JM – Sempre muito duro em defesa do produtor. Primeiro porque essas invasões, ou por indígenas ou MST, nós achamos que é uma brutalidade na interpretação mais civilizada, mas nós achamos acima de tudo, além de ser uma brutalidade, é uma coisa que fere a Constituição. O direito à propriedade é um direito universal que aqui no Brasil não é respeitado, porque quando você chega e pessoas não identificadas se dizendo do MST, entram em uma propriedade, destroem a propriedade e destroem, como vi há pouco tempo, um banco genético de mais de 17 anos onde estavam fazendo uma experiência genética com eucalipto, na minha avaliação isso é uma brutalidade, uma barbaridade, uma ilegalidade. Então, a CNA tem que estar ao lado do produtor. O problema indígena é um outro problema muito sério, enquanto não for muito bem definido pelo Supremo Tribunal Federal, que aquilo que foi decidido lá atrás, decorrente daquele julgamento Raposa Serra do Sol,  e também da Constituição, que pode haver ampliação depois da Constituição de 1988, enquanto isso não estiver marcante, nós vamos ver constantemente problemas indígenas. O produtor rural tem que buscar no sistema, na CNA, nas federações, nos sindicatos, que essa sim é a verdadeira trincheira de luta do produtor rural. 

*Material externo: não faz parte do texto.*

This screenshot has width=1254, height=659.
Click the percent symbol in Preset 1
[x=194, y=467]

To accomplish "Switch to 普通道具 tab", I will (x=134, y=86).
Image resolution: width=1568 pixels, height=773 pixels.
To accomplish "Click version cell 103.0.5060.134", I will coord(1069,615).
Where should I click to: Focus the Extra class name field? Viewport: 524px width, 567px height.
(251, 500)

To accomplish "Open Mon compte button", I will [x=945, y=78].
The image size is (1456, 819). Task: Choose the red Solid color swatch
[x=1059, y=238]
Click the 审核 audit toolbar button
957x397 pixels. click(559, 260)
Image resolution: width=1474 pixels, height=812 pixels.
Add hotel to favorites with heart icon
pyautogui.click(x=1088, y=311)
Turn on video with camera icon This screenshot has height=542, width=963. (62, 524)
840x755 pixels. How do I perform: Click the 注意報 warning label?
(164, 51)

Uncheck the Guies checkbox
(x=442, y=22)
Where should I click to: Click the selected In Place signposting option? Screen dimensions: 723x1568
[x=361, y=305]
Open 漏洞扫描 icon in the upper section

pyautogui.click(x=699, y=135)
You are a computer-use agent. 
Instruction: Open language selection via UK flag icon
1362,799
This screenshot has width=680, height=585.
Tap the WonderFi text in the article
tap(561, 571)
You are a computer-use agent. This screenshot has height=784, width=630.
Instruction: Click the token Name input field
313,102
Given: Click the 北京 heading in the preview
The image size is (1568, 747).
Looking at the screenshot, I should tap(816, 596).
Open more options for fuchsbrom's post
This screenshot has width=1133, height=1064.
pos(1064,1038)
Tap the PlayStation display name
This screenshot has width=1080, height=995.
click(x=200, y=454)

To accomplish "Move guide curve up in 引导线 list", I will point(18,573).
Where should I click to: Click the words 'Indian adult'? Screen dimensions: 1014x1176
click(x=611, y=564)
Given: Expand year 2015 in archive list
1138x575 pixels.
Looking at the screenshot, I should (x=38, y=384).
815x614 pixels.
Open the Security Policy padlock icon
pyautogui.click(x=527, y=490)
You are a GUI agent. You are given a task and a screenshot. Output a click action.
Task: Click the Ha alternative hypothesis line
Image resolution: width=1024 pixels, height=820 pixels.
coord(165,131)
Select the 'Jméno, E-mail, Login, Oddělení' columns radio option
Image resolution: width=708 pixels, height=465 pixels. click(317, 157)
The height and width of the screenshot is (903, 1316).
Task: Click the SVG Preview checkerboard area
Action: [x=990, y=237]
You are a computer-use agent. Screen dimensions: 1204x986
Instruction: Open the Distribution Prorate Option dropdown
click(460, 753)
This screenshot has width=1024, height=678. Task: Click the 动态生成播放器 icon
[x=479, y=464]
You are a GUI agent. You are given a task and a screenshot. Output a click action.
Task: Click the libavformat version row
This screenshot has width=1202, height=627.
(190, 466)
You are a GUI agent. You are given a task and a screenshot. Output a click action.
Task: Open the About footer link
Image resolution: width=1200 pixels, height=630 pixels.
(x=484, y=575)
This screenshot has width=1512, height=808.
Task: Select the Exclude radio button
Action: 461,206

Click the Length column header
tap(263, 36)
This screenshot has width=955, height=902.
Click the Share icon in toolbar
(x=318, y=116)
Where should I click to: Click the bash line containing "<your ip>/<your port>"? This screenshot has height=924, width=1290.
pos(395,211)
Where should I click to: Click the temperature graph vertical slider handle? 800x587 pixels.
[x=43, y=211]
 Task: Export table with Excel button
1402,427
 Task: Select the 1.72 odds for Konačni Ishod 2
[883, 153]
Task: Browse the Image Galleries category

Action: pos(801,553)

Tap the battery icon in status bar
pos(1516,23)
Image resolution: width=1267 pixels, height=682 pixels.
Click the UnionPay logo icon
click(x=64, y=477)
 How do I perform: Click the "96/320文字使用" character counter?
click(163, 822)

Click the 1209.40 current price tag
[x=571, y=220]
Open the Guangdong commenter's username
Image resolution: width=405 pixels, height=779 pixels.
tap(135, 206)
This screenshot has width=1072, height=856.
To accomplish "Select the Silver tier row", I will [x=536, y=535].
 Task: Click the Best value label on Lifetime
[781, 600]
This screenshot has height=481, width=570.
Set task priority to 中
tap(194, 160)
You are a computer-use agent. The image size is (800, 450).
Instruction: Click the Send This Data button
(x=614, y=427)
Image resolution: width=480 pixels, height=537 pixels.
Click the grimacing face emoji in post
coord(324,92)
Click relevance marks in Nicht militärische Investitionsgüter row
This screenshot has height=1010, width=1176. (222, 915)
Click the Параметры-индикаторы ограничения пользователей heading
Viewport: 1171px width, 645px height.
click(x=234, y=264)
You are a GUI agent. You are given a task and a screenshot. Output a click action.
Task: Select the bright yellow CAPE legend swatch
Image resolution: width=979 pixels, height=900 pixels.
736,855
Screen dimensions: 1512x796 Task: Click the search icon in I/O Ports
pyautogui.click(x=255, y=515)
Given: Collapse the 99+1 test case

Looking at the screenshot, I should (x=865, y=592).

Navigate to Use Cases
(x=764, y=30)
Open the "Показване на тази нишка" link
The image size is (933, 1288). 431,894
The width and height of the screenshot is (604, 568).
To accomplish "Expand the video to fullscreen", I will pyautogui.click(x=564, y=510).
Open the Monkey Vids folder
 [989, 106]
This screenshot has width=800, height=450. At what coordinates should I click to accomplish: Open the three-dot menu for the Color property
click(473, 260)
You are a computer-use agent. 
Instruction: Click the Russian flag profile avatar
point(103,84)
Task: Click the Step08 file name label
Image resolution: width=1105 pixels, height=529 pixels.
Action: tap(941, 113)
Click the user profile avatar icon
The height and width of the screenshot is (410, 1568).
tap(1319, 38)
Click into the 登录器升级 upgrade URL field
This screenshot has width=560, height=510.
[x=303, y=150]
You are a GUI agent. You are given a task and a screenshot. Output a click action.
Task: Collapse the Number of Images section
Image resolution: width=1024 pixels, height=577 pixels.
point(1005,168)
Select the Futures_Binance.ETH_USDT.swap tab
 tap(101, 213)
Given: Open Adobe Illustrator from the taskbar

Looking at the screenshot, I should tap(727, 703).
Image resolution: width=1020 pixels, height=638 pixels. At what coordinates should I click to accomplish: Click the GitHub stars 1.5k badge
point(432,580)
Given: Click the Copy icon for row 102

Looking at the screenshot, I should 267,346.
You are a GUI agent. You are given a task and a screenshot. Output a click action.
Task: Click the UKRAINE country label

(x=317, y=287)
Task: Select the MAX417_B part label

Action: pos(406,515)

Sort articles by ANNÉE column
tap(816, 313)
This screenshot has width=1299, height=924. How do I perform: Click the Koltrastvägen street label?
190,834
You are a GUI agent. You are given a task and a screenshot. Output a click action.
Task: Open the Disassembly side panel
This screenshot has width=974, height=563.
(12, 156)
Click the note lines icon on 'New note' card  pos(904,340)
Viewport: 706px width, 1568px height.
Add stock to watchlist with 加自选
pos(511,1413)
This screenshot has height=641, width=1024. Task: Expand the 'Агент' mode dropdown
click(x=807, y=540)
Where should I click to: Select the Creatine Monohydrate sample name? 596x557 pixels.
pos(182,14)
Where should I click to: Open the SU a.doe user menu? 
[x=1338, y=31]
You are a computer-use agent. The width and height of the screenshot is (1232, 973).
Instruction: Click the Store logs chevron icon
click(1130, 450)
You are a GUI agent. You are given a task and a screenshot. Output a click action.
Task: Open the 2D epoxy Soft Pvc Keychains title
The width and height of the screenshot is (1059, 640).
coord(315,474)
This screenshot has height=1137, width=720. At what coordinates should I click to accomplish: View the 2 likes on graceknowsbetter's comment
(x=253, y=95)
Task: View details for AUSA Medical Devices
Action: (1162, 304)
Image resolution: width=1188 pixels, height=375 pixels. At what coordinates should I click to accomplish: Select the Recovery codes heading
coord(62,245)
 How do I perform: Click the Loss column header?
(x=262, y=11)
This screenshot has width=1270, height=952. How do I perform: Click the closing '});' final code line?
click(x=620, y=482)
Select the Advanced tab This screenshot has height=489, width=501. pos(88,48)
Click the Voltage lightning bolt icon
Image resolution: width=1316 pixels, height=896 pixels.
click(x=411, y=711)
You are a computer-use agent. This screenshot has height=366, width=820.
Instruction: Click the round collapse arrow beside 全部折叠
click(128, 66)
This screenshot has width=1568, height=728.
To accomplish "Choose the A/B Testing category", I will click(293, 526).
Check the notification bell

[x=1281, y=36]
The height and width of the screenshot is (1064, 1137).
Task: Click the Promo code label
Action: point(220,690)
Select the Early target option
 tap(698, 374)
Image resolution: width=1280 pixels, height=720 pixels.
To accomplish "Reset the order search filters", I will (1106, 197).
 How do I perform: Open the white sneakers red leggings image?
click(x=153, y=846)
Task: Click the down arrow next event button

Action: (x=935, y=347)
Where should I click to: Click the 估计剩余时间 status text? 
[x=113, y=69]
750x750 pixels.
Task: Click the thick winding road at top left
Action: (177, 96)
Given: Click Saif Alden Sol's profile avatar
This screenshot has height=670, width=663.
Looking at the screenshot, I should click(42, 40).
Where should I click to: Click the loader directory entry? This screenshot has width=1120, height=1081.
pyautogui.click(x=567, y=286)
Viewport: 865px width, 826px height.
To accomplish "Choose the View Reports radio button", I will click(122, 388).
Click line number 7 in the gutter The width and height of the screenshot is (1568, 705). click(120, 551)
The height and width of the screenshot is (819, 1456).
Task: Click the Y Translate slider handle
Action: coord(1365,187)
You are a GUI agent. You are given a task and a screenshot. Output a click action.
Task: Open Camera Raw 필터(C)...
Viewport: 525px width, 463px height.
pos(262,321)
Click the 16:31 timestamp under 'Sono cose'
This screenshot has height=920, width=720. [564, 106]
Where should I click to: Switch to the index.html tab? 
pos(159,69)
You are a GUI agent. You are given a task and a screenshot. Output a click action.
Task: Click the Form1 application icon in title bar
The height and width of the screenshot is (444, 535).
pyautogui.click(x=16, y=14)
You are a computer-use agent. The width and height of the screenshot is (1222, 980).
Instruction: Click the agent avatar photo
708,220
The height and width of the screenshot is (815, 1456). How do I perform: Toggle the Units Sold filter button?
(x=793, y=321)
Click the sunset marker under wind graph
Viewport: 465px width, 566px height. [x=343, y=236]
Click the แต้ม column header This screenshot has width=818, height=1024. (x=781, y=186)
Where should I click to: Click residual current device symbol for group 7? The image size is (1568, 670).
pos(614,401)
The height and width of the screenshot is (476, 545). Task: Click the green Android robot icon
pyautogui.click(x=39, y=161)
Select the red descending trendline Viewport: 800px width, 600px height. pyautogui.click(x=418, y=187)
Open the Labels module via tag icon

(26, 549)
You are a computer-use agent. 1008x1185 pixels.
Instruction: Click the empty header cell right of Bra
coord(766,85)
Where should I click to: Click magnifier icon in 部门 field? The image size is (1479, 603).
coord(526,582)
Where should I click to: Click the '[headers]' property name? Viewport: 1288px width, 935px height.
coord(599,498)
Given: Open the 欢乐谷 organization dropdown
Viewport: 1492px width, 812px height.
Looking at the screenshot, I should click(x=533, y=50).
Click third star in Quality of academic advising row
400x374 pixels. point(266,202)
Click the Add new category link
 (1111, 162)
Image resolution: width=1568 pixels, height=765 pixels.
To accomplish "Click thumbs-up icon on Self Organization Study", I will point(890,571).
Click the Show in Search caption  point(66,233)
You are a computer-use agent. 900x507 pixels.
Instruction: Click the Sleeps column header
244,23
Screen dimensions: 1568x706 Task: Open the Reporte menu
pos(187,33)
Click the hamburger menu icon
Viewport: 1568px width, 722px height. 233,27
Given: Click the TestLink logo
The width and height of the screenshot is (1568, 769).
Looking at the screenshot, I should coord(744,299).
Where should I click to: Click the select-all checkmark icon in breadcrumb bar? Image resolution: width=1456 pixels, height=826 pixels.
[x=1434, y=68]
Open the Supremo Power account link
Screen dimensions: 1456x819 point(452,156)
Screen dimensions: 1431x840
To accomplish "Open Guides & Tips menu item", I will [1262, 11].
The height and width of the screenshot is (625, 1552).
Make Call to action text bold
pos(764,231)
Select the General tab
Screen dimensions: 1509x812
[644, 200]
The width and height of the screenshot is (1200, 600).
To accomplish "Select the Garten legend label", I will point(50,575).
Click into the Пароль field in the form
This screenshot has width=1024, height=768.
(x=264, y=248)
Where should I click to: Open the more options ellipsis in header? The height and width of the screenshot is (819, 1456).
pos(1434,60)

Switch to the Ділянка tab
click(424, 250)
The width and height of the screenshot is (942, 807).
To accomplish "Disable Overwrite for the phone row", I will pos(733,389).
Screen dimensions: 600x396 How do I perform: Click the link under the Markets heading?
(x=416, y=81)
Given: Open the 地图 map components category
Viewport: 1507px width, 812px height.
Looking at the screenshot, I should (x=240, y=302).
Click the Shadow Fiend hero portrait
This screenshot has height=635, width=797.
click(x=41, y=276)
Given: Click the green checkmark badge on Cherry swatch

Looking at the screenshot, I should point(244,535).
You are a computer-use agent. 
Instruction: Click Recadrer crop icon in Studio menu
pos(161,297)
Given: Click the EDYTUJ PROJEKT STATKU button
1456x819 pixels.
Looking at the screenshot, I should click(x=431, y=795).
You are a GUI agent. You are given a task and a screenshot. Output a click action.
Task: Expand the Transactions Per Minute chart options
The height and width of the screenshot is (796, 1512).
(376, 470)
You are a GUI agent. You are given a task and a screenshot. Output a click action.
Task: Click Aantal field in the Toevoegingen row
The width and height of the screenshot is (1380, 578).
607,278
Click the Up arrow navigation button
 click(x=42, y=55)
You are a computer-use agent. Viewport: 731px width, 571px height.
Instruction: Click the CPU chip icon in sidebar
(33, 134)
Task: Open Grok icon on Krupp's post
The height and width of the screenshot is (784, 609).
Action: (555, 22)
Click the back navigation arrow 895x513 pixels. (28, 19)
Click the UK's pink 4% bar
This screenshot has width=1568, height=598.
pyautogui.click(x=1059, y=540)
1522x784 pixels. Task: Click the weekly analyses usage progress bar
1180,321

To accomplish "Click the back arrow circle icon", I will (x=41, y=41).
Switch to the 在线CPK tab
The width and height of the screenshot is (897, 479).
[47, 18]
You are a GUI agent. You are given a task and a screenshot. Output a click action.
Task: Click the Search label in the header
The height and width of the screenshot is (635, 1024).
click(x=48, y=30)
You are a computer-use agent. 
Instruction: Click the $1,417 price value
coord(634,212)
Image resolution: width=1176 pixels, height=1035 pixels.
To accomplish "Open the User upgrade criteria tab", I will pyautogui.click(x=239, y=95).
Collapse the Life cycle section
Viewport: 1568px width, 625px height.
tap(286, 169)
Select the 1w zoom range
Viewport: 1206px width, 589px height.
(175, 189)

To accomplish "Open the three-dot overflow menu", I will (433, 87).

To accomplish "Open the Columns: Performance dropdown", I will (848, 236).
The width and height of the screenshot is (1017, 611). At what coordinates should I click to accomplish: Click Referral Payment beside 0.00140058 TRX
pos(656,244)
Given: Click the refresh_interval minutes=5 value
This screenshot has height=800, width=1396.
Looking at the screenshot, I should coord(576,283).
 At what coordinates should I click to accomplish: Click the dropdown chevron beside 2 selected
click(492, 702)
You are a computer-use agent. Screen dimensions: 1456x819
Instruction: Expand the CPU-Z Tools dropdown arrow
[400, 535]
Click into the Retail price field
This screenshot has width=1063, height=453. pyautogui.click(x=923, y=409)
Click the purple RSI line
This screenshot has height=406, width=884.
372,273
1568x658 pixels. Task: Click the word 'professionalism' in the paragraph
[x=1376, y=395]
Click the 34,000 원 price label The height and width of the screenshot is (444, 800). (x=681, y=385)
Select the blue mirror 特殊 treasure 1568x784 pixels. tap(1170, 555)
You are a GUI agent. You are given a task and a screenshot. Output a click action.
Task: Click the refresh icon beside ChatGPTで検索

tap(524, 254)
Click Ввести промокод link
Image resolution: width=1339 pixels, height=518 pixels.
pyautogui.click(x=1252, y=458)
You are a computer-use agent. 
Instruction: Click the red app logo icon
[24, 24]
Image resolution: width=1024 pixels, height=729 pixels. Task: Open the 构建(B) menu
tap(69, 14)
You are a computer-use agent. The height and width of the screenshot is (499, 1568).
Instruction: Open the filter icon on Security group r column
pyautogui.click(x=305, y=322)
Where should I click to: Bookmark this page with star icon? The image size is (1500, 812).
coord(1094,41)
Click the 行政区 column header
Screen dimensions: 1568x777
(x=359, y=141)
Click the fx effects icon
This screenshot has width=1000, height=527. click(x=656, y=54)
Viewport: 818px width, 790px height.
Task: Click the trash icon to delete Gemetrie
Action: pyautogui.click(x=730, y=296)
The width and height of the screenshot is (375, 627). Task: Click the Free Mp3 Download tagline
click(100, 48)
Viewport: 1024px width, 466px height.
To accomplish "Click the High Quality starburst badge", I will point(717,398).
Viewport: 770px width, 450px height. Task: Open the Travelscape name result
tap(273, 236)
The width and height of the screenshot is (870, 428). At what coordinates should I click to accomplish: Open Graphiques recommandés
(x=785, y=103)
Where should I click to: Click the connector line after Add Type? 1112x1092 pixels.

ML – Dentro desta linha, preocupa também a venda de terras brasileiras para estrangeiros? 

JM – Esse negócio de vender a estrangeiro é relativo, porque se você tiver uma lei bem clara, tanto faz vender a estrangeiro como vender a brasileiro. Se essa lei preservar os direitos, preservar a Constituição. Se o estrangeiro, ao ser proprietário de uma terra, ele ferir o domínio, o Estado como um todo, ele vai achar que, tendo uma propriedade ali dentro é como se fosse um feudo dele no país, eu não concordo com isso, eu acho que não devíamos ter o nome vender. Na minha interpretação, como na Austrália, você quer ter uma propriedade como um brasileiro que chegou lá, comprou um direito de exploração de 50 a 100 anos, se dentro daquela legislação e durante aquele período você produzir, cumprir sua função social e acima de tudo você cumprir aquilo que a legislação manda, então não tem que achar que sendo dono daquela propriedade, seja comprada ou arrendada, você está ferindo a soberania do Estado. Eu não concordo muito com isso, acho que o governo deveria pensar melhor sobre isso. Os produtores também deveriam pensar melhor.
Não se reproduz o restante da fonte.